This one made it to print

Pre-lockdown lemon thyme scones

Originally published by The Clifton Courier, April 14, 2021

I had some friends stopping by the other week. They were doing that classic interstate weekender thing: squeezing in as many visits with as many people as possible in the space of 48 hours. I’d managed to snag a morning tea slot while they were getting the car they’d borrowed from a friend detail cleaned as a thankyou for the loan.

I had planned on taking them to a nearby café, but that morning it was announced that Brisbane was going into another snap lockdown, so I thought I’d offer them sanctuary in the COVID-free confines of my townhouse. 

And because all I had on hand to offer guests was a bowl of sultana and bran-based cereal, I thought I’d best whip up a batch of scones.

Here’s how that went down:

Now, while I’d like to one day be able to freewheel scones like some kind of master host (this fantasy also involves an impossibly expensive linen apron, tasteful mid-century furniture and a kitchen with triple glazed glass walls that overlook a stunning wilderness view), I’m still at the stage of needing to look up free recipes online. 

The one I saw on Taste.com called for three cups of self-raising flour. Now, number one, after what I’d witnessed in lockdowns past, flour became a hot commodity so I wanted to preserve what I had. I also knew that two men and I would never eat three cups-of-self-raising-flour worth of scones that morning and I didn’t want to be in the house alone with that many scones for three days. 

So I divvied it up by three. 

I took one cup of self-raising flour and sifted it into a bowl. The recipe said 80 grams of butter, but I was dividing it by thirds, so naturally I added 50 grams of butter, which I had chopped into cubes (which is perhaps the most calming, therapeutic sound one can hear).

Then I added a pinch of sea salt flakes and realised the only jam I had in the house was apricot jam. And, look, I’m not knocking apricot jam – in fact, I’m going to endeavour to do apricot jam on a scone – but we all know that scones are the stages upon which strawberry jam shines. I also didn’t have the time to whip any cream. 

But what I did have was fancy salted butter. 

So I decided to go off road – just a bit – to come up with a scone that only needed butter. I had come into a surplus of lemons and had recently bought a whizbang zester, so I grabbed a lemon* and grated the rind into the flour. I also had two bunches of thyme in the fridge – one that was freshly bought for roast-related purposes, the other was from a few weeks back and had started to dry out. I guess you could say I had… too much thyme on my hands. So I pulled the leaves off about eight springs of dry thyme and dumped them hastily into the bowl. I also added three tablespoons of raw sugar, because I felt like this needed a bit of sweetening and the molasses-y dark brown sugar I use for pretty much everything else things inappropriate on this rare occasion. Then I used my fingers to rub the mix into the butter and then added about a third of a cup of milk to the mix and tried to convince a dough to form.  

* This is far from an original thought, but do want to really emphasise how much lemons make almost everything. I feel like lemon should be on the table with the salt and pepper shakers. It’s the third seasoning and deserves to be revered like a holy entity.

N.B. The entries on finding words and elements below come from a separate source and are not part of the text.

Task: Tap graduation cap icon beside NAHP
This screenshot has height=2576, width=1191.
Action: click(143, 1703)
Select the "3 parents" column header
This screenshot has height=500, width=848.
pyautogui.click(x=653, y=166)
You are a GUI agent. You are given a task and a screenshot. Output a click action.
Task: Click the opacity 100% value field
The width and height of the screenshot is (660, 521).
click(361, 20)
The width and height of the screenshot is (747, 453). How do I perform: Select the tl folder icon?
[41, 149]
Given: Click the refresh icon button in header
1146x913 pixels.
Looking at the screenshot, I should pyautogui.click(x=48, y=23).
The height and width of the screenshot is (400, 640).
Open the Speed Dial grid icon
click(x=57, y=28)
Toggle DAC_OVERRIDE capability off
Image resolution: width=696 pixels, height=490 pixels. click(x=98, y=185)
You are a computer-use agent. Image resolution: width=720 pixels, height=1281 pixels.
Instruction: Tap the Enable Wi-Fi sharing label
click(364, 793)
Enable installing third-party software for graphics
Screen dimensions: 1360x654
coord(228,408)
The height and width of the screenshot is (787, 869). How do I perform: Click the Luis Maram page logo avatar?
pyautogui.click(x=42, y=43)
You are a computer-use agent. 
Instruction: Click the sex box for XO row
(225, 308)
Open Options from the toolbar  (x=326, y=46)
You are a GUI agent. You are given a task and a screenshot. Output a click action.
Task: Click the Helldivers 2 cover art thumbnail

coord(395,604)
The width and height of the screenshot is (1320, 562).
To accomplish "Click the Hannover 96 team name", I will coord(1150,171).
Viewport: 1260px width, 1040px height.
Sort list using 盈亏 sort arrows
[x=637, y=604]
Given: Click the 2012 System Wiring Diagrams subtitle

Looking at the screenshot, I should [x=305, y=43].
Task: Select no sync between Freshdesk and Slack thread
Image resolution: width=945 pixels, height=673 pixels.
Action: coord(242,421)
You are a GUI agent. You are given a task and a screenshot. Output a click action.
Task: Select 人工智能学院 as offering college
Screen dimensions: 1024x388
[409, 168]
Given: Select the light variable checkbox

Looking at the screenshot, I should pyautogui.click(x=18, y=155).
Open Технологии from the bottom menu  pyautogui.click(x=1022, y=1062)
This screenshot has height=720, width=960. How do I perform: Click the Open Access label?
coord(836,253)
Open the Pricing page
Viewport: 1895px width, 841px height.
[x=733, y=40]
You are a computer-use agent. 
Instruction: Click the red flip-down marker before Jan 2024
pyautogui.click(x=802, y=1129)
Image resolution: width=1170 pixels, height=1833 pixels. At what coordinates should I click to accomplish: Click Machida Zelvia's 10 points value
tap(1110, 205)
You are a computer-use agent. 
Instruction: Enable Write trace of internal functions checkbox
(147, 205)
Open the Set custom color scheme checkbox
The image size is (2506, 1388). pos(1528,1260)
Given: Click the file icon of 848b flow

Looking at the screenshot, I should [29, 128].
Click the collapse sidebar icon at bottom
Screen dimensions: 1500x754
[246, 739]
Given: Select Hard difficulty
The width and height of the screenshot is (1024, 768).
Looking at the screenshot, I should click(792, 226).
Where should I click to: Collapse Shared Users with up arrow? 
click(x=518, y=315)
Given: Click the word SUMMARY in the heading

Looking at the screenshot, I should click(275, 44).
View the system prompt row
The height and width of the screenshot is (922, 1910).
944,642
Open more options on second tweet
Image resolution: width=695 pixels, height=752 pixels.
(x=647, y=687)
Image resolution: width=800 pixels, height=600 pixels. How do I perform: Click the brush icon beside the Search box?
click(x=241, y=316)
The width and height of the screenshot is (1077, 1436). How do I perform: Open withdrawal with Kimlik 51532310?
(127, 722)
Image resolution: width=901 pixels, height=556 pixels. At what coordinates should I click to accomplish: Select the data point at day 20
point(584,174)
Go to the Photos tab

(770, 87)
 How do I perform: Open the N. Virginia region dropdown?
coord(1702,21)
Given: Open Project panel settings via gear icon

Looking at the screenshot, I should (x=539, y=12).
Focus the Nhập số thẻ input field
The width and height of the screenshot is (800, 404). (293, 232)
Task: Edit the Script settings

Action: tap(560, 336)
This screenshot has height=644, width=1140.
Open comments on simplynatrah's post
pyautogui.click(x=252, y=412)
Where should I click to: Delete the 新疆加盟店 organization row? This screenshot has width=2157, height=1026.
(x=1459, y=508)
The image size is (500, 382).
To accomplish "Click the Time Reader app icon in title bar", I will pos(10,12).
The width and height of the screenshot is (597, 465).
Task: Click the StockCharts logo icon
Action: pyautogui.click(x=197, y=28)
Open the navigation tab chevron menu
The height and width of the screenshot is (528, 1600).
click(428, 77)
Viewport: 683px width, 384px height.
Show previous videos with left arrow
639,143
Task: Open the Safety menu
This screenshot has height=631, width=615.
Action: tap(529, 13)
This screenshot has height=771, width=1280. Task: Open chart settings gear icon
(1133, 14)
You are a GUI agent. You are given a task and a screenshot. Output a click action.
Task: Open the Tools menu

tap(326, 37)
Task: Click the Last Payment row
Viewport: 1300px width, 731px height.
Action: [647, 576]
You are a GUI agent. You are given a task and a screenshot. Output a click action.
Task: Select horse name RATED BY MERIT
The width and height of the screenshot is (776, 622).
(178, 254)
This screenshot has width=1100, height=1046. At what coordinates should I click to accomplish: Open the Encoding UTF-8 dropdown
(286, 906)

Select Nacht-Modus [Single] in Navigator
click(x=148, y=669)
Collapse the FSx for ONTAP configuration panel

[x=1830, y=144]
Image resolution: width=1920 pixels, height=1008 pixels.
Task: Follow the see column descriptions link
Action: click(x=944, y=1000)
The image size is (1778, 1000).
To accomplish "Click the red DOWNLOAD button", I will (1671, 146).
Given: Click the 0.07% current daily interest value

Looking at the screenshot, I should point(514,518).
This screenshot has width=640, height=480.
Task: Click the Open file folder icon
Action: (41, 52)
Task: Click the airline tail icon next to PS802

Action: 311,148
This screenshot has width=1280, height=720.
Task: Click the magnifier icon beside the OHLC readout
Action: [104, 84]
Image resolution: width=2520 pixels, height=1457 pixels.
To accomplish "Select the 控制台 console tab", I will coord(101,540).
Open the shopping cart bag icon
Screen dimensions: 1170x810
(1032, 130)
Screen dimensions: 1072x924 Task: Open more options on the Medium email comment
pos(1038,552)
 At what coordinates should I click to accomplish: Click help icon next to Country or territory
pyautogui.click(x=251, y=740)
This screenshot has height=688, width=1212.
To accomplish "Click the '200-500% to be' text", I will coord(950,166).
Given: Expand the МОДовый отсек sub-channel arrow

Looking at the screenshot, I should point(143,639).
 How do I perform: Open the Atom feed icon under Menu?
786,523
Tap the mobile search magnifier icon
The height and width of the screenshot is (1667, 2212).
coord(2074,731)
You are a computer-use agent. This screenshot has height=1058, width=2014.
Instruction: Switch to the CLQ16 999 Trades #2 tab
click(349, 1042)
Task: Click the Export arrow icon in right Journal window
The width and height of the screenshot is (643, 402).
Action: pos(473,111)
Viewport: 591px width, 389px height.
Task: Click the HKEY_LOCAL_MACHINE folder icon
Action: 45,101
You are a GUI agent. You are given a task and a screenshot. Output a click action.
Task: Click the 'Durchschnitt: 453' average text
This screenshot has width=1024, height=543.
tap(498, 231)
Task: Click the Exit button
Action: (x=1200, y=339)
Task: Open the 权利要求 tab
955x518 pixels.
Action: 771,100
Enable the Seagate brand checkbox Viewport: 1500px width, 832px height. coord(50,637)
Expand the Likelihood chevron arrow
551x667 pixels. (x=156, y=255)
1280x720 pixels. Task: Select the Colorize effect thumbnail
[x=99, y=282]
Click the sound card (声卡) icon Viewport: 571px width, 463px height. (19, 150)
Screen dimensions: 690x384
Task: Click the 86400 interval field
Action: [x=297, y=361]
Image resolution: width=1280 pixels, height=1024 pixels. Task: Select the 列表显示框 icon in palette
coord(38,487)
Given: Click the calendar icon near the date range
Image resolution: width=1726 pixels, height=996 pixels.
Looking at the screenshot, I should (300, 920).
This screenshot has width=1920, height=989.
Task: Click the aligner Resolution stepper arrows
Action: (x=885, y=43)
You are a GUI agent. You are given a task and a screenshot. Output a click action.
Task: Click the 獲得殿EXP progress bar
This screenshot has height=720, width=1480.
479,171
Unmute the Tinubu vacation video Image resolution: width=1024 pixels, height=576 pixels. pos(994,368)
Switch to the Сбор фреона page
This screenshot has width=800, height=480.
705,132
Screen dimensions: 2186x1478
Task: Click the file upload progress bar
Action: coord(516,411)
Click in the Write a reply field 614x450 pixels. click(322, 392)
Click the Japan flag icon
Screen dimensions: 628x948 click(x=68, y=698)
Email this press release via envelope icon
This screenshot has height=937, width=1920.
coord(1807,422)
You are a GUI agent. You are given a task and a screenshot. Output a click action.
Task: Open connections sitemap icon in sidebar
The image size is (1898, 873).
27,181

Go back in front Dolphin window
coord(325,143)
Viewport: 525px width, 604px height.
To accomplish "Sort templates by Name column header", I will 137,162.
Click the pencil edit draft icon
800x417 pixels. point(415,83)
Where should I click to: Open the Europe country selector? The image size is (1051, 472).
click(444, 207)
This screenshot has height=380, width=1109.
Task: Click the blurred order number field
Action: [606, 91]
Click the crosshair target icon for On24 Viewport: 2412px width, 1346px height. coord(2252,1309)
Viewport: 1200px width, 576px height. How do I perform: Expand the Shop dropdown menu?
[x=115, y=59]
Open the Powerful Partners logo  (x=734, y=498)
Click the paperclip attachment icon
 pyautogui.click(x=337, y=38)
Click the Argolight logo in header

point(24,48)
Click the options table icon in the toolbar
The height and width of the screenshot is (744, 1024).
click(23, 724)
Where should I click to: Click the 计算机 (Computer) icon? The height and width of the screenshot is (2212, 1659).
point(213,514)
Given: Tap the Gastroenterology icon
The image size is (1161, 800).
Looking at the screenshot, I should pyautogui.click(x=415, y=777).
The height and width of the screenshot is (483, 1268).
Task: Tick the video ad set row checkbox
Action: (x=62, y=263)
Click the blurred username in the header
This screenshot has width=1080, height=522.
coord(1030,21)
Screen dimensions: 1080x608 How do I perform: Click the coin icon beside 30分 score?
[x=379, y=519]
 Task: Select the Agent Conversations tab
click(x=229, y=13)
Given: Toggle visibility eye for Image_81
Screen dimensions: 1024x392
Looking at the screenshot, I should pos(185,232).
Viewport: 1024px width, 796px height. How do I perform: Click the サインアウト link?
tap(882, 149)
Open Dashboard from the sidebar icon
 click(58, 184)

It was a little too runny still, so I added a few extra tablespoons of self-raising flour and managed get it into something that could clump together somewhat cohesively. 

Time became increasingly of the essence, so I didn’t roll the dough out – I just kinda smooshed it so it was vaguely flat. Then I used a champagne flute to cut the dough into small circles and put them in a moderate oven for five minutes, with the intention of checking them and then adding a few extra minutes to the clock.  

It was right about the time the alarm went off when I realised I was supposed to pick my friends up. So I turned off the oven as I rushed out and hoped the residual heat would be enough to finish off the scones without burning their little bottoms. 

When I returned home, the smell of lemony calm wafted throughout the house and the scones had cooked through. They were slightly crumbly, but because they were served on a chunky wooden chopping board, it looked homely and rustic. 

If you’re going to make this at home, serve them still warm with amble salted butter.